I decided to share this experience for those who may be going through the same thing that I am. I mentioned it before in another post but never went into detail about. I decided to go into detail because of the way I was treated in the emergency room at a well known hospital here in Baltimore…noted as being one the best hospitals in the world. People come from all over the world to be cared for at John’s Hopkins Hospital.
I’m truly disappointed with my colleagues that work as nurses and assistants in a field that I have enjoyed and taken great pleasure in doing. My heart felt like it was going to jump out of my chest…I was dizzy and lightheaded. I had this awful upset stomach and felt like I was going to toss everything. My field of vision had decreased to a small pen point view. It was like I had blinders on. I was sweating profusely.

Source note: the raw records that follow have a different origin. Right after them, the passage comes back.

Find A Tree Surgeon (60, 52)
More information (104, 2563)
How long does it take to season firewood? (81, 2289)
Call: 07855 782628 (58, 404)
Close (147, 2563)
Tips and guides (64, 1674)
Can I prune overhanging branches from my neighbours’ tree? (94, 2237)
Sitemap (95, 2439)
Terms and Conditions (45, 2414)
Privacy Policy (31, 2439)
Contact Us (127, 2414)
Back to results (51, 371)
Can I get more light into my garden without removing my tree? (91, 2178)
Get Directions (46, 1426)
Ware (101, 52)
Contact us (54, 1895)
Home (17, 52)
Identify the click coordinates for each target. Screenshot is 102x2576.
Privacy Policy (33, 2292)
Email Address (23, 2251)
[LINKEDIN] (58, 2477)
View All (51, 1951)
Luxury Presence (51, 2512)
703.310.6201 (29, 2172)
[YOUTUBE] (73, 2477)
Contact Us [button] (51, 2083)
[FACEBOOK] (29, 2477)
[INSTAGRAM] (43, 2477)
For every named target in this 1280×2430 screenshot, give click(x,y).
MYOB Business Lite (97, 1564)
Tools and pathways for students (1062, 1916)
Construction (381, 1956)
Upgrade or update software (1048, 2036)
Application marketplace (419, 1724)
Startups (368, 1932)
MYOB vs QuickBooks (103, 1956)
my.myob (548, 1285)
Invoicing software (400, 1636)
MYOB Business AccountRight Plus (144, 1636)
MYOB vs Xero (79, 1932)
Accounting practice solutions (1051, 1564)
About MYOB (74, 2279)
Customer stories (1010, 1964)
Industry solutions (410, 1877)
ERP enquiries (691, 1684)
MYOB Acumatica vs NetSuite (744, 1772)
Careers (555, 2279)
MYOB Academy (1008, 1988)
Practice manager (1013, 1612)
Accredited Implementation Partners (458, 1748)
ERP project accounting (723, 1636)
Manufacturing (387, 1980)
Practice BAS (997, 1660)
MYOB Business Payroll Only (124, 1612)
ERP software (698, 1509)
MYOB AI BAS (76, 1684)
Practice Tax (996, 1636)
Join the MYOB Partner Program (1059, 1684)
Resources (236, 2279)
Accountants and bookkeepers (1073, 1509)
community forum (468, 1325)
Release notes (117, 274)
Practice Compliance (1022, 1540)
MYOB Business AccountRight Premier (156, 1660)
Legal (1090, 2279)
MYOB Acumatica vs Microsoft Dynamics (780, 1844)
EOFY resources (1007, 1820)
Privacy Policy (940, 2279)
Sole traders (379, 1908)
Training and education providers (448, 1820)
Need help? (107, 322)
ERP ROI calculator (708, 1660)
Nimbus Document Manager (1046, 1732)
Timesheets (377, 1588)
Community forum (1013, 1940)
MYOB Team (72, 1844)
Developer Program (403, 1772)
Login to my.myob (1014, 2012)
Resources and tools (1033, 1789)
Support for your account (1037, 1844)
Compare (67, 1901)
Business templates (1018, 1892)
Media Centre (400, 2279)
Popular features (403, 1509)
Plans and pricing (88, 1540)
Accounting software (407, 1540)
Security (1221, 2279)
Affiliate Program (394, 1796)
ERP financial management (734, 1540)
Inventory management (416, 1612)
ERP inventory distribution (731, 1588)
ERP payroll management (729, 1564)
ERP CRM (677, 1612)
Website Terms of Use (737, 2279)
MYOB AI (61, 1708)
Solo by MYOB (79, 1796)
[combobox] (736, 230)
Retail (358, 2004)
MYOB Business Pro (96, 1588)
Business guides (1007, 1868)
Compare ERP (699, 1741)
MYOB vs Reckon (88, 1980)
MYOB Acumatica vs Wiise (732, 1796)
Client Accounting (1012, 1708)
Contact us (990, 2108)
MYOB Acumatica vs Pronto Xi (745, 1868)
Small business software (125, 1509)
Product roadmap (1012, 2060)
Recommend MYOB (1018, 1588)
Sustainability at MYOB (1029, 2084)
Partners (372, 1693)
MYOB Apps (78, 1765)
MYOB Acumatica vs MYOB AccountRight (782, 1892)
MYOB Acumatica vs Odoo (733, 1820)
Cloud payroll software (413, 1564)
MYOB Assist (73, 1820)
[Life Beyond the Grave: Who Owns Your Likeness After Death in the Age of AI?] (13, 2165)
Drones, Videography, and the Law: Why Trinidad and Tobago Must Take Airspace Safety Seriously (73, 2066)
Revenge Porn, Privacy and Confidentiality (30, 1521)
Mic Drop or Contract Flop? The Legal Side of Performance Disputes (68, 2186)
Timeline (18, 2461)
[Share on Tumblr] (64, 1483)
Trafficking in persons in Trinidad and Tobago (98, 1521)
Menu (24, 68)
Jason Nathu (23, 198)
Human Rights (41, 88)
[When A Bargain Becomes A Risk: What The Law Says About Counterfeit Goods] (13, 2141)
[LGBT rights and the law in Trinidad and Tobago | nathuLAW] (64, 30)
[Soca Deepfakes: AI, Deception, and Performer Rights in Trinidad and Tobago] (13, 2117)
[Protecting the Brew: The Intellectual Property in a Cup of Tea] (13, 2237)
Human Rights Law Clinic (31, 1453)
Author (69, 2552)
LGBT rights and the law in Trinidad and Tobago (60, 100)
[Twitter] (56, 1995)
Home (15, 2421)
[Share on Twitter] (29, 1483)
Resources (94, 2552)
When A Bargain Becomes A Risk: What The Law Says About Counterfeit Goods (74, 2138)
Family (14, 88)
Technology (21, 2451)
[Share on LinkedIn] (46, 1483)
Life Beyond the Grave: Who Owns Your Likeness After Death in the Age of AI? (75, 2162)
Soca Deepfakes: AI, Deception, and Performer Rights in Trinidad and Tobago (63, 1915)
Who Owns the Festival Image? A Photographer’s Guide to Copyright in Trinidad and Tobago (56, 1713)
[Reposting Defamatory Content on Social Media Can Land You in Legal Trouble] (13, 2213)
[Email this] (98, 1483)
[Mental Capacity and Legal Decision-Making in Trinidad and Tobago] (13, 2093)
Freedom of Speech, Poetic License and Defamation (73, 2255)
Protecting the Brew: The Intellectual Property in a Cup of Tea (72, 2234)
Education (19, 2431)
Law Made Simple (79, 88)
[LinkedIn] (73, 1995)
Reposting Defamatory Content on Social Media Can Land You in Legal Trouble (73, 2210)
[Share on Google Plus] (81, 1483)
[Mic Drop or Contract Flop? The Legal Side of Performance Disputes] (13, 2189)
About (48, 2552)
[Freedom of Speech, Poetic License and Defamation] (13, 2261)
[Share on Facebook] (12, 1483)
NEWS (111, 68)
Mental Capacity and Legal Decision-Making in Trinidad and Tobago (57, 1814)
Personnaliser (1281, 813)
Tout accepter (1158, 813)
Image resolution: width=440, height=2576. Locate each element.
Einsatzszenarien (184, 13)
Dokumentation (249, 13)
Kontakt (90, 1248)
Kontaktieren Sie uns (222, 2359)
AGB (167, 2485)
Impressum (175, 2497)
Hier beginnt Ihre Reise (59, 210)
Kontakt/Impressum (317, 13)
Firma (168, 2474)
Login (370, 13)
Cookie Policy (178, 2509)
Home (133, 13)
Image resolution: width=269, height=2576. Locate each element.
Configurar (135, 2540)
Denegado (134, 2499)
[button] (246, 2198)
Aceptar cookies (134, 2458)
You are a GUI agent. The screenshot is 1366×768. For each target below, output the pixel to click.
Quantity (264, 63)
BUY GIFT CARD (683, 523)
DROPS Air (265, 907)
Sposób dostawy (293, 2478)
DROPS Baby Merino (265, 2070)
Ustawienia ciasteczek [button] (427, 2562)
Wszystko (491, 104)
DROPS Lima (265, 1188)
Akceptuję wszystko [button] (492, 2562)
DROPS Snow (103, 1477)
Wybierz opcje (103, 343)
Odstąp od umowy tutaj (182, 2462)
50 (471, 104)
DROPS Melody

I could not move, I felt like I had an elephant pinning me down to the stretcher. My muscles were locked in place. I could only speak in a whisper because I couldn’t move my mouth or jaw and the only thought that came to my mind was “Jesus”. So I just kept saying his name over and over again in a whisper.
I couldn’t breathe and I just knew I was going to die. I was absolutely terrified. The nurse said, and I quote…”you need to get yourself together, if you can’t tell me what’s wrong I can’t help you.” That just made things worst I felt like I was going to faint but I didn’t. I can’t tell you how long this went on. Finally, it was determined that I have major depression with generalized anxiety and panic disorder. This is a common symptom for people with MS.